_INPUT FOR THIS TASK_
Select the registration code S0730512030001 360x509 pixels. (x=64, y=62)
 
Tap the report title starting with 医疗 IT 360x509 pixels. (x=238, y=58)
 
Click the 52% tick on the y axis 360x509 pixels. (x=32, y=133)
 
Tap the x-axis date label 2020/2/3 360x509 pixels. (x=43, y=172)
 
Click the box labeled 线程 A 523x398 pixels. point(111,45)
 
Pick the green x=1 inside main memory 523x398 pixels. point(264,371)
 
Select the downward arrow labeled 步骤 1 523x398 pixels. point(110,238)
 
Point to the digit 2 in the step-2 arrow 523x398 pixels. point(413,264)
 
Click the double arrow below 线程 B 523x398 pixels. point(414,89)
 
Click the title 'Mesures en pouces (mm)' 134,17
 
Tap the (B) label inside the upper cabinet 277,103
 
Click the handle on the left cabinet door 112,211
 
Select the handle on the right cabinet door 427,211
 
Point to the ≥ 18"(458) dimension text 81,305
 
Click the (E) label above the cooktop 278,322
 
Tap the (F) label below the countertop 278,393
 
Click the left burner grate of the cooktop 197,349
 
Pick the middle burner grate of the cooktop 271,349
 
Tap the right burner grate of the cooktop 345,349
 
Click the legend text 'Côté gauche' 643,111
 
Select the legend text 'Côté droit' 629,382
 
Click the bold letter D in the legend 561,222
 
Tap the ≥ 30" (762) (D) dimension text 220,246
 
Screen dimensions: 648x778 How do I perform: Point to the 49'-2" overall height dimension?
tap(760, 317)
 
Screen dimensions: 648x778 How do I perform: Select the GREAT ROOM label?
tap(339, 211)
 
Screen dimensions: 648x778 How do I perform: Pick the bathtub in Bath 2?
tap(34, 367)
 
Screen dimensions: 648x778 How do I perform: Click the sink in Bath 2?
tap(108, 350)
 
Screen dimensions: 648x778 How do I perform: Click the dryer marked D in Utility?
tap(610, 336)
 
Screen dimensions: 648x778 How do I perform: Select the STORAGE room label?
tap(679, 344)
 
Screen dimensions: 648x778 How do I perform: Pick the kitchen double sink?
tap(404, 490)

_SHORT PROBLEM_
Rewrite all of the rows above, putting "range top" in place of every occurrence of "cooktop" and leaving everything else unchanged.

_RESULT FOR THIS EXERCISE_
Select the registration code S0730512030001 360x509 pixels. (x=64, y=62)
 
Tap the report title starting with 医疗 IT 360x509 pixels. (x=238, y=58)
 
Click the 52% tick on the y axis 360x509 pixels. (x=32, y=133)
 
Tap the x-axis date label 2020/2/3 360x509 pixels. (x=43, y=172)
 
Click the box labeled 线程 A 523x398 pixels. point(111,45)
 
Pick the green x=1 inside main memory 523x398 pixels. point(264,371)
 
Select the downward arrow labeled 步骤 1 523x398 pixels. point(110,238)
 
Point to the digit 2 in the step-2 arrow 523x398 pixels. point(413,264)
 
Click the double arrow below 线程 B 523x398 pixels. point(414,89)
 
Click the title 'Mesures en pouces (mm)' 134,17
 
Tap the (B) label inside the upper cabinet 277,103
 
Click the handle on the left cabinet door 112,211
 
Select the handle on the right cabinet door 427,211
 
Point to the ≥ 18"(458) dimension text 81,305
 
Click the (E) label above the range top 278,322
 
Tap the (F) label below the countertop 278,393
 
Click the left burner grate of the range top 197,349
 
Pick the middle burner grate of the range top 271,349
 
Tap the right burner grate of the range top 345,349
 
Click the legend text 'Côté gauche' 643,111
 
Select the legend text 'Côté droit' 629,382
 
Click the bold letter D in the legend 561,222
 
Tap the ≥ 30" (762) (D) dimension text 220,246
 
Screen dimensions: 648x778 How do I perform: Point to the 49'-2" overall height dimension?
tap(760, 317)
 
Screen dimensions: 648x778 How do I perform: Select the GREAT ROOM label?
tap(339, 211)
 
Screen dimensions: 648x778 How do I perform: Pick the bathtub in Bath 2?
tap(34, 367)
 
Screen dimensions: 648x778 How do I perform: Click the sink in Bath 2?
tap(108, 350)
 
Screen dimensions: 648x778 How do I perform: Click the dryer marked D in Utility?
tap(610, 336)
 
Screen dimensions: 648x778 How do I perform: Select the STORAGE room label?
tap(679, 344)
 
Screen dimensions: 648x778 How do I perform: Pick the kitchen double sink?
tap(404, 490)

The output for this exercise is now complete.